A British explorer who has spent the last seven-and-a-half years on a quest to walk around the world is to be expelled from Russia.
Karl Bushby has 10 days to lodge an appeal
Ex-paratrooper Karl Bushby, 36, from Hull, was fined by a Russian court for entering the country without paperwork.
Mr Bushby and fellow explorer Dimitri Kieffer arrived near the unauthorised entry point of Uelen on 2 April having crossed the Bering Strait from Alaska.
His father Keith said the court had "knocked his legs away from under him".
He said his son was bitterly disappointed by the court's decision.
It took 14 days to cross the frozen strait
He said entering Russia at an unauthorised point had been the explorers' only option given their route.
His son is part-way through 12-year record-breaking bid to walk around the world, known as the Goliath expedition.
He said the pair had tried to speak to the relevant authorities to no avail ahead of the "window" to cross the frozen strait.
He said of his son: "He's just shocked. I don't think it's really sunk it yet."
Although the pair had valid business visas they were accused of not completing proper formalities on arrival.
Mr Bushby and American Dimitri Kieffer were later detained by border guards and moved to the village of Lavrentiya.
They have 10 days to lodge an appeal.
Was expected to take more than 12 years to complete
It was to cover over 36,000 miles
The route took in 25 countries
Karl Bushby set off 1 November 1998
He has completed more than 17,000 miles
The pair are staying with a local priest in Lavrentiya, about 500 miles north-east of the Chukota provincial capital, Anadyr, but have been told they must not leave the village.

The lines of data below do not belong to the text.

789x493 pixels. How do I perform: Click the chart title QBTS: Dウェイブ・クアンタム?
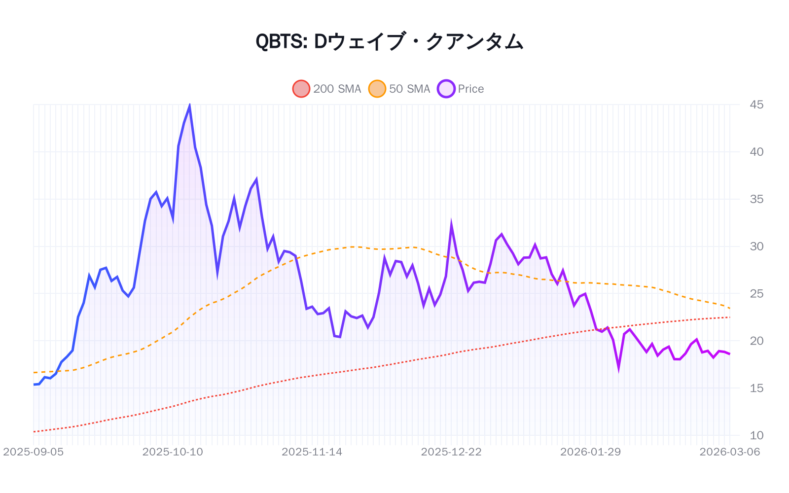tap(389, 41)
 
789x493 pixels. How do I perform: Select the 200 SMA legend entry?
tap(327, 89)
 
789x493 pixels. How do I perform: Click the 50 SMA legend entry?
tap(399, 89)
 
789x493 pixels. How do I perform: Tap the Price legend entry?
tap(461, 89)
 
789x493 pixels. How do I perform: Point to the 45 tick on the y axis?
tap(756, 105)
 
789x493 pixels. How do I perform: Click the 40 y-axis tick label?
tap(756, 152)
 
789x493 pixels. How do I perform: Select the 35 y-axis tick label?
tap(756, 199)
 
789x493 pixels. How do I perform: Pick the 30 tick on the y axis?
tap(756, 246)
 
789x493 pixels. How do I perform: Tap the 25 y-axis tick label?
tap(756, 294)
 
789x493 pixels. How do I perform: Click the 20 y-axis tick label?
tap(756, 341)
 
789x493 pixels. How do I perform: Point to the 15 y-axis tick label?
tap(756, 388)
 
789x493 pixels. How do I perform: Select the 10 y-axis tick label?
tap(756, 435)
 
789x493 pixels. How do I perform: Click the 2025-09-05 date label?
tap(34, 452)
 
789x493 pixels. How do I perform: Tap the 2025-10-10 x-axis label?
tap(173, 452)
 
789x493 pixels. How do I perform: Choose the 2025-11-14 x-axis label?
tap(312, 452)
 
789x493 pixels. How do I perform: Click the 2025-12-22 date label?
tap(451, 452)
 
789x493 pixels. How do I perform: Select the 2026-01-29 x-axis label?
tap(590, 452)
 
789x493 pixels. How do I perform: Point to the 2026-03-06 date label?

BBC Moscow correspondent Steve Rosenburg said the pair were likely to be deported in days.
The real question now is whether Mr Bushby would be allowed to return to Russia, said our correspondent.
"The British embassy hopes that Karl will be allowed to return to Russia at some point to continue his walk," he said.
Mr Bushby began his journey near the southern tip of South America, in the Chilean town of Punta Arenas.
He then walked north through South America, Central and North America, crossing from Alaska into Siberia via the frozen Arctic waters of the Chukchi Sea (north of the Bering Straits).
Before his arrest, he had hoped to travel south west down the eastern coast of Russia, before turning west across Asia and Europe and reaching the UK, via the Channel Tunnel, in four years' time.